Membangun Kebun Bergizi di halaman Rumah
Sejak negara kita berhasil menurunkan tingkat fertilitas menjadi separonya dibandingkan keadaannya pada tahun 1970 dan kemudian mendapatkan penghargaan dunia berupa UN Population Awards, yang diserahkan oleh Sekjen PBB kepada Presiden RI Bapak HM Soeharto pada tahun 1989 di Markah PBB New York, melengkapi penghargaan FAO untuk swasembada pangan, maka Program KB di tanah air makin diarahkan secara terpadu pada usaha membangun keluarga sejahtera secara lebih tajam. Lebih-lebih setelah tahun 1992, Parlemen menyepakati UU nomor 10 tentang Pembangunan Kependudukan dan Keluarga Sejahtera, maka upaya membangun keluarga tersebut makin mendapat dukungan Undang-undang.
Sebelum tahun 1990-an telah dimulai dengan Program “Community Incentive” guna membantu komunitas yang program KB-nya berhasil melalui kucuran dana dan pancingan untuk mulai membangun komunitasnya dengan kegiatan pertanian, perdagangan dan industri kecil atau UMKM. Setelah tahun 2000, lebih-lebih setelah adanya UU nomor 10 tahun 1992, kegiatan itu dilanjutkan. Lebih dari itu kepada keluarga prasejahtera dan keluarga sejahtera I secara khusus dipancing dengan bentuk insentif langsung bukan dalam bentuk modal saja. Kepala BKKBN Dr Haryono Suyono, bekerja sama dengan Kementrian Pertanian, khususnya Menteri Muda Pertanian, diperintahkan membagi kepada setiap keluarga akseptor KB diberi bantuan dua buah bibit kelapa hibrida untuk ditanam di halaman rumah dengan harapan tatkala anaknya nanti sudah besar dan sekolah, hasilnya bisa di gunakan untuk membantu membiayai sekolah anaknya tersebut. Ratusan ribu bibit kelapa hibrida di bagikan kepada para akseptor lestari oleh jajaran Kementerian Pertanian sekaligus guna meremajakan kelapa yang sudah berusia lanjut. Hasil kelapa hibrida itu pada waktunya menambah volume dari produksi kelapa di Indonesia.

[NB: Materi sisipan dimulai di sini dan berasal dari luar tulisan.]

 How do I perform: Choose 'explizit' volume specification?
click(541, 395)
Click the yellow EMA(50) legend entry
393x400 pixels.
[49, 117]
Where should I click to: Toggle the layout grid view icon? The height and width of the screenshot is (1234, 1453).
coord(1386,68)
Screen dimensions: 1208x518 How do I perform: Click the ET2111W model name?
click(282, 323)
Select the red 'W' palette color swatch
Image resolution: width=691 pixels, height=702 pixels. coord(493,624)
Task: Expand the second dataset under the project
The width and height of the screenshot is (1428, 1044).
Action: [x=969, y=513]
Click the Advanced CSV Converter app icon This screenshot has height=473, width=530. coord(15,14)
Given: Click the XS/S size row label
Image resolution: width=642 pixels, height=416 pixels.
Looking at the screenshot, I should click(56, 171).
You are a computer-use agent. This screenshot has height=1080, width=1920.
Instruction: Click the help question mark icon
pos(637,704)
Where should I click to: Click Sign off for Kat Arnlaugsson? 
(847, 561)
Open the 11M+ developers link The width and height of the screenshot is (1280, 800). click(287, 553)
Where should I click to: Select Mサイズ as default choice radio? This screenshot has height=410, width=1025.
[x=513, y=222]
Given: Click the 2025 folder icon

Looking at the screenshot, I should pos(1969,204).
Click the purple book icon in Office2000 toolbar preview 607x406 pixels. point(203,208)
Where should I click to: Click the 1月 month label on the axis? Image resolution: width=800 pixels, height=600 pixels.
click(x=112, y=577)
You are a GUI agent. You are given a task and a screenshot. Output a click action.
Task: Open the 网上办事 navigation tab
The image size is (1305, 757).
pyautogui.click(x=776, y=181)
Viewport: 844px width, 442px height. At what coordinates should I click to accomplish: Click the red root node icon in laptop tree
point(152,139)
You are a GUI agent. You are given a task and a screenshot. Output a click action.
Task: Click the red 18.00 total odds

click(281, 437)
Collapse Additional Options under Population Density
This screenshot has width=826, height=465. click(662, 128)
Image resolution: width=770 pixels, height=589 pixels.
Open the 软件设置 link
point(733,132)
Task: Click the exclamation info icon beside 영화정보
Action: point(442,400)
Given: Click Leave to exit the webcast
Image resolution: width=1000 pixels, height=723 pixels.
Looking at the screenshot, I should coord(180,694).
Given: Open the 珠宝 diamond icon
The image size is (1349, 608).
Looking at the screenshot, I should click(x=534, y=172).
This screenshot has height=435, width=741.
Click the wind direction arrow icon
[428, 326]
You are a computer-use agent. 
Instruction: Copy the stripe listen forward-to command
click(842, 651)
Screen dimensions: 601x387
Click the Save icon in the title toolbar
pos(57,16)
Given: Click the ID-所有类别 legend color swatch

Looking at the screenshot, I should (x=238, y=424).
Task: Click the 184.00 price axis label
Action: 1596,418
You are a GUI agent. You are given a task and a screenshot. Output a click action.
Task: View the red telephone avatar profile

Setelah tahun 2000, kegiatan “incentive community” itu dilanjutkan oleh Yayasan Damandiri yang didirikan oleh Pak Harto bersama dengan Kepala BKKBN Dr. Haryono Suyono dan para Konglomerat, dengan bantuan ribuan bibit pisang Cavendish. Tidak kurang dari 11 juta keluarga mendapat bantuan bibit pisang Cavendish tersebut. Bibit pisang Cavendish itu mudah sekali dipelihara di halaman rumah sehingga setiap keluarga praktis bisa menanam dan memelihara pisang Cavensih yang hampir tanpa pemeliharaan sama sekali.
Program ini kemudian disusul dengan program Takesra Kukesra yang sangat phenomenal tersebut meliputi ajakan untuk menabung pada sekitar 13,6 juta keluarga prasejahtera dan keluarga sejahtera I serta pemberian kredit kepada 11,5 juta keluarga yang memiliki tabungan Takesra tersebut. Sayang program ini terpaksa dihentikan karena lembaga yang bekerja sama tidak lagi sanggup melakukan pembinaan. Mudah-mudahan dengan Pembangunan Desa dan masyarakat Desa, kemiskinan di Indonesia, utamanya di daerah pedesaan dapat segera dihilangkan. Apalagi kalau gagasan “kurikulum pagi bercocok tanam” dapat di sebar luaskan kepada serta dilaksanakan oleh keluarga dengan anak muda yang masih sekolah atau memiliki mahasiswa yang belajar dari rumah.